The Impact of socio-political, geographic, ecological and climate factors on NTD epidemiology, and the difficulty of treatment and control in rapidly expanding and complex urban settings, exemplify other major challenges. Can the health community respond to rapidity of change in epidemiology? Can new products be introduced and resourced in sufficient time to make an impact as WHO impose rigorous requirements before recommending introducing new policies to treat or control infectious organisms and vectors? Many organisms have the capacity to respond to selective pressures faster than any policy response. This makes policy guidance and implementation of that policy behind the curve of what is critically needed should problems such as resistance occur.

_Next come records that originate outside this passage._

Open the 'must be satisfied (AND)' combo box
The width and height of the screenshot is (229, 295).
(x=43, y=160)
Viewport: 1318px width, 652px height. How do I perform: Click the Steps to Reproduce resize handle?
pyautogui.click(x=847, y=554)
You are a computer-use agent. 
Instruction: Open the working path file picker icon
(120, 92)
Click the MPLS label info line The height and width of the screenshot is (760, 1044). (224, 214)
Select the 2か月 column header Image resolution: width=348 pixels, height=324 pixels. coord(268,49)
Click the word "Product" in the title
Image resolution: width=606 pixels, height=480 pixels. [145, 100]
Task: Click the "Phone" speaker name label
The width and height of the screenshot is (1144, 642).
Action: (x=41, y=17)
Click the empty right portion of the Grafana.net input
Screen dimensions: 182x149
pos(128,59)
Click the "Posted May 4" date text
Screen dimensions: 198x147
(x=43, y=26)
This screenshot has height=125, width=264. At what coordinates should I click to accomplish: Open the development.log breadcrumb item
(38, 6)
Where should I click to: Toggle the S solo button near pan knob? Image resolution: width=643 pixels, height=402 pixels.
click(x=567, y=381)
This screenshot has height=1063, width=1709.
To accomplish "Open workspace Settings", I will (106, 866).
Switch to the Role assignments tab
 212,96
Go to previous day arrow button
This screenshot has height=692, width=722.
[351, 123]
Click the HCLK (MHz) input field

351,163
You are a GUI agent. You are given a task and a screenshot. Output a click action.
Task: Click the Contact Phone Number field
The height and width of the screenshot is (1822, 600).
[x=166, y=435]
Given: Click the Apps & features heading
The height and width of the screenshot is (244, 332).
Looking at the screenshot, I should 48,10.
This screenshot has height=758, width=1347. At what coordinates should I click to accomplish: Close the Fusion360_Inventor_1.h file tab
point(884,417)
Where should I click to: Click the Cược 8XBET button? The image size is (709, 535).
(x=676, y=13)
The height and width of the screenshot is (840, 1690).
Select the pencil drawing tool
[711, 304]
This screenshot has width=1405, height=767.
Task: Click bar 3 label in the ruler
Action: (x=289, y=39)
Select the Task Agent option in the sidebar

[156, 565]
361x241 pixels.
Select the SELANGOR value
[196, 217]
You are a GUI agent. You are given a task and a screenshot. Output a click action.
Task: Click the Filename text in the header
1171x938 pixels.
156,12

It is important that endemic countries are aware of the problems NTDs pose to their populations and the economic and social benefits that accrue from implementing recommended WHO strategies. The value and leverage provided by drug donations of NTD drugs and the low delivery costs, often at less than 0.50 US$/annum, provide a huge opportunity to provide essential drugs valued at 2-3 BILLION US$/year, given that delivery costs represent a small percentage of per capita national health expenditure even for the poorer countries which have the highest burden of NTDs.
One of the challenges within countries is working with other compatible programmes, e.g. malaria and vector control in Africa for filariasis; HIV/AIDS and schistosomiasis. There are significant opportunities for programme synergies, e.g. with polio for surveillance and laboratory diagnosis; bed nets for malaria and lymphatic filariasis; impact of improved WASH on NTDs (trachoma and Guinea worm); hence there is a need to greater appreciate the benefits of linking country programmes. For example, how can we engage the WASH and Education sectors for STH and schistosomiasis to play a key role in the provision of services and drug distribution via schools; similarly, for rabies control via dog vaccination - who pays, the health or the veterinary sector?